Exercise 17.1: STRIDE Threat Model for a Simulation API

Exercise: Apply the STRIDE framework to the following system:

System description: A REST API that allows engineering firms to submit structural simulation jobs. The system includes:

  • REST API with JWT authentication
  • S3 bucket for input/output files
  • PostgreSQL database for job metadata and user accounts
  • Email notifications when jobs complete

For each STRIDE category, identify:

  1. At least one specific threat (not generic — specific to this system)
  2. The impact if the threat is realized (data loss, financial, safety, reputational)
  3. A concrete mitigation (not “use encryption” — specify what, where, and how)

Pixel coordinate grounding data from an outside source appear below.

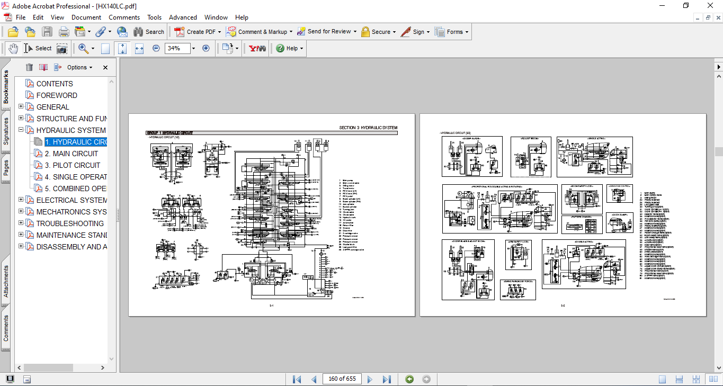The width and height of the screenshot is (723, 386).
Task: Open the 2. MAIN CIRCUIT bookmark
Action: click(71, 154)
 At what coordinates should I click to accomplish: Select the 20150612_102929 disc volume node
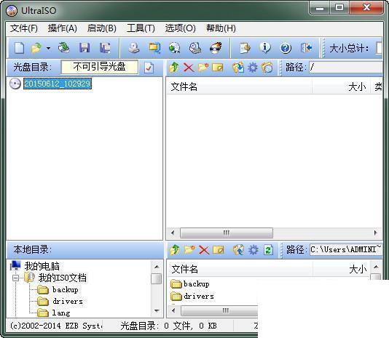[58, 84]
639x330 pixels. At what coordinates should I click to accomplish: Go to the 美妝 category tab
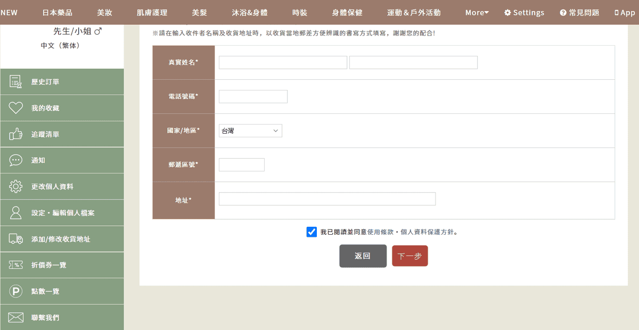[104, 13]
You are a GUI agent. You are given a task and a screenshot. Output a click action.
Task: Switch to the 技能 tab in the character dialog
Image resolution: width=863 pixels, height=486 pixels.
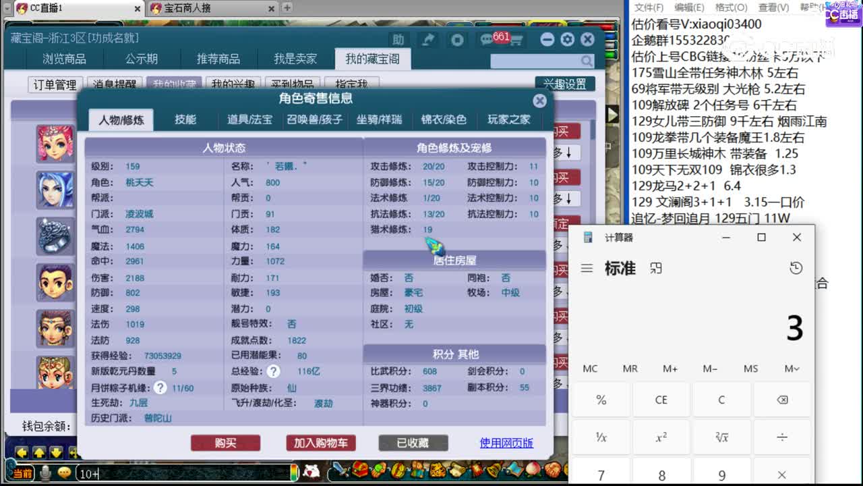[x=187, y=119]
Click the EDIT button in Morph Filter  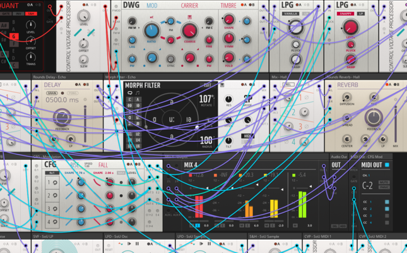(x=208, y=85)
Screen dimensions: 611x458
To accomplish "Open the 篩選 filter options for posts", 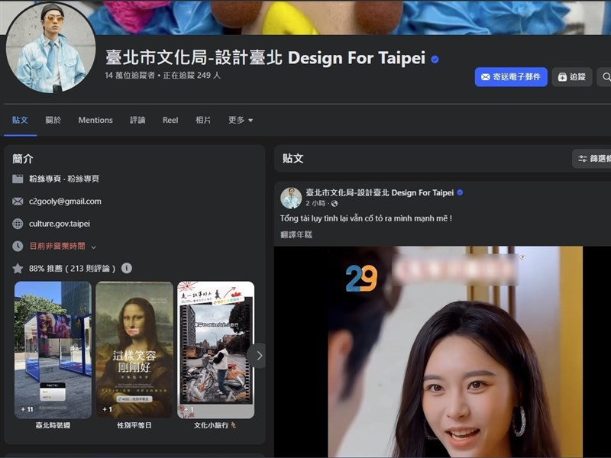I will coord(593,159).
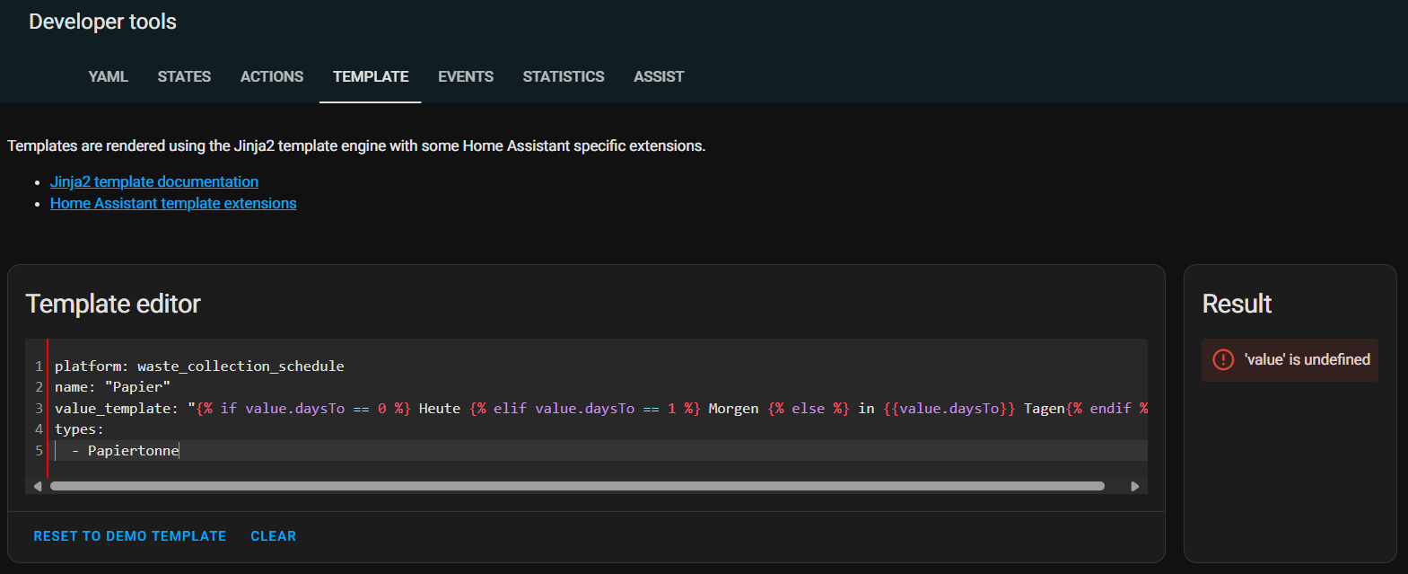Place cursor on the platform line
This screenshot has width=1408, height=574.
tap(199, 366)
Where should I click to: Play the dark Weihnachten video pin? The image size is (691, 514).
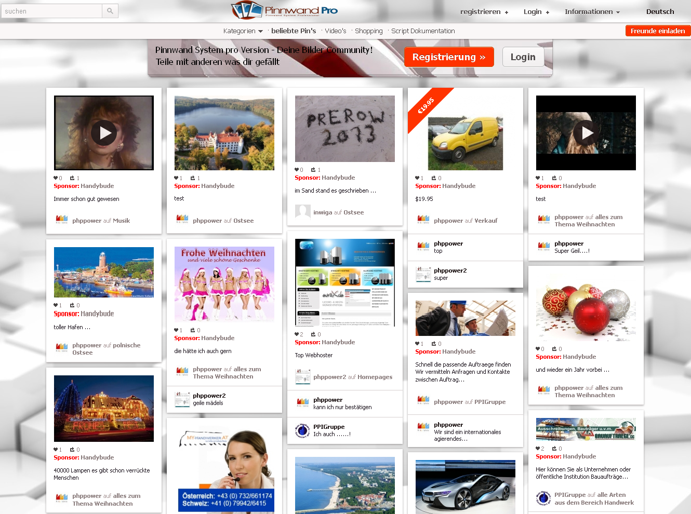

Present your analysis as a table with columns: STRIDE Category, Specific Threat, Impact, and Mitigation.

Stretch goal: Draw a data flow diagram of the system and mark the trust boundaries (points where data crosses from a trusted zone to an untrusted zone, or vice versa). Every trust boundary is a place where STRIDE analysis is most critical.

Quiz

Question: Your simulation API accepts a filename parameter to retrieve result files. A user sends the request:

GET /api/results?filename=../../../etc/passwd

What type of vulnerability is this, and what is the correct defense?

  1. SQL injection; use parameterized queries.
  2. Cross-site scripting; encode the output.
  3. Path traversal; validate that the resolved file path stays within the allowed results directory.
  4. Denial of service; rate-limit the API.
Answer

c) Path traversal; validate that the resolved file path stays within the allowed results directory.

The attacker is using ../ sequences to navigate up the directory tree and access files outside the intended results directory. The defense is to resolve the full path (using os.path.realpath() or equivalent) and verify that the result starts with the allowed base directory. For example:

import os

RESULTS_DIR = "/var/data/simulation-results"

def get_result_file(filename):
    requested_path = os.path.realpath(
        os.path.join(RESULTS_DIR, filename)
    )
    if not requested_path.startswith(RESULTS_DIR):
        raise PermissionError("Access denied: path traversal detected")
    return open(requested_path, "r")

This is not SQL injection (no database query), not XSS (no HTML output), and not DoS (the goal is data exfiltration, not service disruption).